= PROBLEM STATEMENT =
Please extract the data word for word, starting at the line that contains "This screenshot has height=819, width=1456. How" and ending after the line that contains "(x=39, y=746)".

= INPUT MATERIAL =
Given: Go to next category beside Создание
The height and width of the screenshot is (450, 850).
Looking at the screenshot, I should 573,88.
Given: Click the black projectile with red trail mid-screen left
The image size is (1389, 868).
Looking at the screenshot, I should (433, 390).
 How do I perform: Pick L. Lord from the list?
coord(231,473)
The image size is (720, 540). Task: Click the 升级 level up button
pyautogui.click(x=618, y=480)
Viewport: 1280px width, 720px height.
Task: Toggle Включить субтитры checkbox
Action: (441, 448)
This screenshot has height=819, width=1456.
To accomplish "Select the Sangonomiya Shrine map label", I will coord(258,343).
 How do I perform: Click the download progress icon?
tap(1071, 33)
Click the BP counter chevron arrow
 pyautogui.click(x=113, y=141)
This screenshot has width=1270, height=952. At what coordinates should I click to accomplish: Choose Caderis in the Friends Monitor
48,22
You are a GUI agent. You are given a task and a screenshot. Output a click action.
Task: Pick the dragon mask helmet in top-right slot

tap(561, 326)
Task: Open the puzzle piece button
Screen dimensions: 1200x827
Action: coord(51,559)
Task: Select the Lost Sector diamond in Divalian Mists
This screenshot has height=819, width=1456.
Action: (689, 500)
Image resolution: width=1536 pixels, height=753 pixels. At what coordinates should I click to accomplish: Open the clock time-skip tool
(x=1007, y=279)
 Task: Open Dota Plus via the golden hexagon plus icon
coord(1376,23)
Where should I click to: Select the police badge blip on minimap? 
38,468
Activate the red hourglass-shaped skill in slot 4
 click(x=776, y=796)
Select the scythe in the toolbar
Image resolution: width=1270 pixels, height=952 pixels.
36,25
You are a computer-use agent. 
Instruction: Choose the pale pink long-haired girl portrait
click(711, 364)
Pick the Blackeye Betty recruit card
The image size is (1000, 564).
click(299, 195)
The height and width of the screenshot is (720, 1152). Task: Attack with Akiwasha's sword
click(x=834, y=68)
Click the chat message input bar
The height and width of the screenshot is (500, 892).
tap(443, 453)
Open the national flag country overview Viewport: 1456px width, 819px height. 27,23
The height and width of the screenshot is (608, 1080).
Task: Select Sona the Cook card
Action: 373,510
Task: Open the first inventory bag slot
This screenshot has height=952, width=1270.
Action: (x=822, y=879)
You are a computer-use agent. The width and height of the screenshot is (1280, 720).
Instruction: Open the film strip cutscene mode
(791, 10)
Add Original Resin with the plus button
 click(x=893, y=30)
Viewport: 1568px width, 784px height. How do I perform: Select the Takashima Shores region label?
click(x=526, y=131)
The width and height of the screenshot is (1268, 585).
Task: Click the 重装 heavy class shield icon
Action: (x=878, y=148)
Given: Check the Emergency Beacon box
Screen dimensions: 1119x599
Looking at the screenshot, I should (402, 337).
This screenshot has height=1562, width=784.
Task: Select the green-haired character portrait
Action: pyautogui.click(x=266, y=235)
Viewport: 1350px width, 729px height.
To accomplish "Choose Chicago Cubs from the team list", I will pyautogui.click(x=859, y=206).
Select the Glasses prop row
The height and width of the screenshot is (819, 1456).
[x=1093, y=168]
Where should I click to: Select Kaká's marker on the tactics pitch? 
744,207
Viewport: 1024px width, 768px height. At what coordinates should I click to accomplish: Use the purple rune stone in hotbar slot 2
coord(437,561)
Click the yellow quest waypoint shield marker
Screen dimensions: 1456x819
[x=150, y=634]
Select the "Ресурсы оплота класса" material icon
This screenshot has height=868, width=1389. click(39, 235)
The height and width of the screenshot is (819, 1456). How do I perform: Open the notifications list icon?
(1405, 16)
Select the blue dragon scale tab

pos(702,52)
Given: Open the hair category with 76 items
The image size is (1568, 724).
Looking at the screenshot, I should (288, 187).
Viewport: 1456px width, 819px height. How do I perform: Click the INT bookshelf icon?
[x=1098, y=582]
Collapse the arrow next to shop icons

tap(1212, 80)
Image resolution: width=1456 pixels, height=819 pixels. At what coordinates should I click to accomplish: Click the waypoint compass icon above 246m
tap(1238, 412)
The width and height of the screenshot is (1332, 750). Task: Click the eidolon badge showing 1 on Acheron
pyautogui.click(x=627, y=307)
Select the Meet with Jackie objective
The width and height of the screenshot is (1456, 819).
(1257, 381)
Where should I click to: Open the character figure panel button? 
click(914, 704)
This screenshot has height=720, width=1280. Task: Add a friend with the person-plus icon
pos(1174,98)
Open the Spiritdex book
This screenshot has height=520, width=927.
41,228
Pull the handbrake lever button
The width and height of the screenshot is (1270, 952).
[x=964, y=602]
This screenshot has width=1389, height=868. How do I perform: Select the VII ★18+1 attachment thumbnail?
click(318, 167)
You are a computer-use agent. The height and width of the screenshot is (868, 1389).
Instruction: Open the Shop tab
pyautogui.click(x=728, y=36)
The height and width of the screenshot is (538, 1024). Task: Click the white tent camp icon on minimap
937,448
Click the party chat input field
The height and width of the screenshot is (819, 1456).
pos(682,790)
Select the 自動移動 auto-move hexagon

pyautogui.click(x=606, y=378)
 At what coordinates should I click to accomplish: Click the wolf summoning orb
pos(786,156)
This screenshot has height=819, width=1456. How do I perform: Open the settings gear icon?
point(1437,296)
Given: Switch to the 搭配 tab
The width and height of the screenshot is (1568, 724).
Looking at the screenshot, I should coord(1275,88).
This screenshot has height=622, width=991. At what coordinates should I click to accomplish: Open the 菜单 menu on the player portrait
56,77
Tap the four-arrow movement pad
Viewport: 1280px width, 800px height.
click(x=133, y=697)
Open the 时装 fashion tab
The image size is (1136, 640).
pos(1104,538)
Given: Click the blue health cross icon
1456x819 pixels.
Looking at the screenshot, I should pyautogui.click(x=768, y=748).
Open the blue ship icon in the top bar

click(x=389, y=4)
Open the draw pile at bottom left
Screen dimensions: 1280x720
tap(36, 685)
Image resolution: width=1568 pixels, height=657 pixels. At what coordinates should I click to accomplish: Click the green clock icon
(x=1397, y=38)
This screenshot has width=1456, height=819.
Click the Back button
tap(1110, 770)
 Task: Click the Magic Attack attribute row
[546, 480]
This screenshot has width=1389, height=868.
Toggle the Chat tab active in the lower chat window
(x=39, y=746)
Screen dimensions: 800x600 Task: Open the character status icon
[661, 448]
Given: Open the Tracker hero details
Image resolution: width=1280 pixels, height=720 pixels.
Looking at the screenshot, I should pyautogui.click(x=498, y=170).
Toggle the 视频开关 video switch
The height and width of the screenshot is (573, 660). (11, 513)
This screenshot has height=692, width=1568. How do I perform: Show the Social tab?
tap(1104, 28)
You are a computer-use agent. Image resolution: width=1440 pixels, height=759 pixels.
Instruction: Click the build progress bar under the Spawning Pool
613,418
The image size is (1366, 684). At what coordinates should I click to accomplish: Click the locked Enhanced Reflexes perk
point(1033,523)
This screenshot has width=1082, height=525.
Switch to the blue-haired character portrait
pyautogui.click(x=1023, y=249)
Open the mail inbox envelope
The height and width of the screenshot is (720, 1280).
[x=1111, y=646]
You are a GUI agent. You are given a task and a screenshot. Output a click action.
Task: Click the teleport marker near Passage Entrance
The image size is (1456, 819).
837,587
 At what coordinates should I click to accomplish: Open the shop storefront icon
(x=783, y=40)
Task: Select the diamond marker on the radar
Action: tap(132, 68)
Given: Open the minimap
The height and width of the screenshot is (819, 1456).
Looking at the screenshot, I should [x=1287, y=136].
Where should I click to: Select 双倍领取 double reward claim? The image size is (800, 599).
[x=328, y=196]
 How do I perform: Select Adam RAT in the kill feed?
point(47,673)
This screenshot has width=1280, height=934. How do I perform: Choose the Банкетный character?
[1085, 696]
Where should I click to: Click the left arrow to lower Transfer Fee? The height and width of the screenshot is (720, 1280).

= ANSWER FOR THIS EXERCISE =
This screenshot has height=819, width=1456. How do I perform: Open the settings gear icon?
point(1437,296)
Given: Switch to the 搭配 tab
The width and height of the screenshot is (1568, 724).
Looking at the screenshot, I should coord(1275,88).
This screenshot has height=622, width=991. At what coordinates should I click to accomplish: Open the 菜单 menu on the player portrait
56,77
Tap the four-arrow movement pad
Viewport: 1280px width, 800px height.
click(x=133, y=697)
Open the 时装 fashion tab
The image size is (1136, 640).
pos(1104,538)
Given: Click the blue health cross icon
1456x819 pixels.
Looking at the screenshot, I should pyautogui.click(x=768, y=748).
Open the blue ship icon in the top bar

click(x=389, y=4)
Open the draw pile at bottom left
Screen dimensions: 1280x720
tap(36, 685)
Image resolution: width=1568 pixels, height=657 pixels. At what coordinates should I click to accomplish: Click the green clock icon
(x=1397, y=38)
This screenshot has width=1456, height=819.
Click the Back button
tap(1110, 770)
 Task: Click the Magic Attack attribute row
[546, 480]
This screenshot has width=1389, height=868.
Toggle the Chat tab active in the lower chat window
(x=39, y=746)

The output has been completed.